As for examples, the two [and there ARE more] clear ones I think immediately of are Ranoidea myola and Xantusia gracilis. Ranoidea serrata consists of two divergent populations which nonetheless freely interbreed and share an intermixing gene pool. Within a small area of the range of the northern lineage is an outlier of the southern lineage. This outlier is genetically closer to the southern populations, but it is phenotypically distinct from northern and southern populations, and does not interbreed with either. In every sense it is a distinct species [R.myola], while the remainder are paraphyletic but cannot be separated from one another except by arguing a reproductive distinction which does not exist. Even if R.serrata is found to merit further division, the point is that recognition of R.myola is in itself not sufficient to require this. Xantusia henshawi is colored and patterned to match the granite rocks to which it is endemic. Within its range is an isolated sandstone outcrop which it has also colonized. Populations on the sandstone are now isolated, are morphologically and genetically distinct, but are clearly derived from within X.henshawi. They satisfy all reasonable requirements for species status, as X.gracilis, but this in itself does not cause remaining populations of X.henshawi to diverge further or cease interbreeding. Despite the paraphyly, X.henshawi remains a single species.
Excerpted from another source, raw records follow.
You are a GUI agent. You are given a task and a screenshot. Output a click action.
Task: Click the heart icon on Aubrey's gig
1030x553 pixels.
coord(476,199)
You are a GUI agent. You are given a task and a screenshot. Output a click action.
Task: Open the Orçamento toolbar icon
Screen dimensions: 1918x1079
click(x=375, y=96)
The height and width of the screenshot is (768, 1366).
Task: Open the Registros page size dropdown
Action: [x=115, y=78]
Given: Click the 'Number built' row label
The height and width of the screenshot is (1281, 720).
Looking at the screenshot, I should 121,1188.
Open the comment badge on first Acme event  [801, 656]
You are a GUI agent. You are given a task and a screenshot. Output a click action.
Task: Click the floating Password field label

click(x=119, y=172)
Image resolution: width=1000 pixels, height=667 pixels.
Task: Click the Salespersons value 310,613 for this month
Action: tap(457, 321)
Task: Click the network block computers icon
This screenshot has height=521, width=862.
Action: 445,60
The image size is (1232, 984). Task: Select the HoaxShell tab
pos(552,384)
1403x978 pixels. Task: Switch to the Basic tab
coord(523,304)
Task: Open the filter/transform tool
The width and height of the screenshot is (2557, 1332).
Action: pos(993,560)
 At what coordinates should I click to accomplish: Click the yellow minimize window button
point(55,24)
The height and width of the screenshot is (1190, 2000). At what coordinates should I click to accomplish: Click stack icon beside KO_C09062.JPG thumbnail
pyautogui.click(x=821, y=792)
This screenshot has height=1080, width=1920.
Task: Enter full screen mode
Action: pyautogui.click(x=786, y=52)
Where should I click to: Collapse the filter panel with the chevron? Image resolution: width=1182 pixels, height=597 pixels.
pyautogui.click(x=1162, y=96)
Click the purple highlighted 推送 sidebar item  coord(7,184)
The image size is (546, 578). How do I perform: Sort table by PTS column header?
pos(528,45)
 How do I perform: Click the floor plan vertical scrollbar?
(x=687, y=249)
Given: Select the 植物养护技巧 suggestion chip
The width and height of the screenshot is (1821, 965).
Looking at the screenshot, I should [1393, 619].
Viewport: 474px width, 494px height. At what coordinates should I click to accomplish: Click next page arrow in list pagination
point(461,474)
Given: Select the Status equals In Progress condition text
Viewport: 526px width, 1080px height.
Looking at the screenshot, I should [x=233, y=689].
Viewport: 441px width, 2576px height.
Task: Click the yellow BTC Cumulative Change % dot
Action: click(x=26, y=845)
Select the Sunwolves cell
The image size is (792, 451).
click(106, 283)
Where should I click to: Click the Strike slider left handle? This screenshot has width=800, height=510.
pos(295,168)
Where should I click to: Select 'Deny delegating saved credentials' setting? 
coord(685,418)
Would Phrynosoma platyrhinos also work as an example of a species considered valid despite being paraphyletic? P. goodei is clearly derived from within platyrhinos (as far as I understand, this is off the top of my head and of course open to correction), yet platyrhinos is considered a valid species (although I did hear that there was up to approximately 5 % genetic difference between platyrhinos populations, so as I understand that may be up for revision- species have been defined as separate with much less difference).
Thank you both again for your discussion, it's much appreciated.
Re: A Couple Pics from Az
Thank you! I'm glad you enjoyed.Jeroen Speybroeck wrote:Nice post, great to see such young enthusiasm!
Can you name those examples, please? By my book, para/polyphyly is a no-go within a species.FrogO_Oeyes wrote:I should note that, although I consider C.nigrescens a full species, the mere fact it renders several species para/polyphyletic is not sufficient to consider it a separate species. It is possible for new species to arise from within populations of one species, while leaving remaining, less-related populations still part of a single species. It's all about who they continue to interbreed with. I can think of a couple examples where this has occurred.
For one example, I believe there are many paraphyletic plant species, I could look up specifics but I think it's a pretty regular that plant species are defined despite their paraphyletic status. I'm not sure exactly how applicable that is to herps, but it's definitely fairly common within certain taxonomic groups.
Thanks again for the comment, and wishing you all the best.
- Jeroen Speybroeck
- Posts: 826
- Joined: June 29th, 2011, 1:56 am
- Location: Belgium
- Contact:
Re: A Couple Pics from Az
Thanks, FrogO_Oeyes, I'll have to chew on this for a bit before I'll go along with all of it, but much appreciated!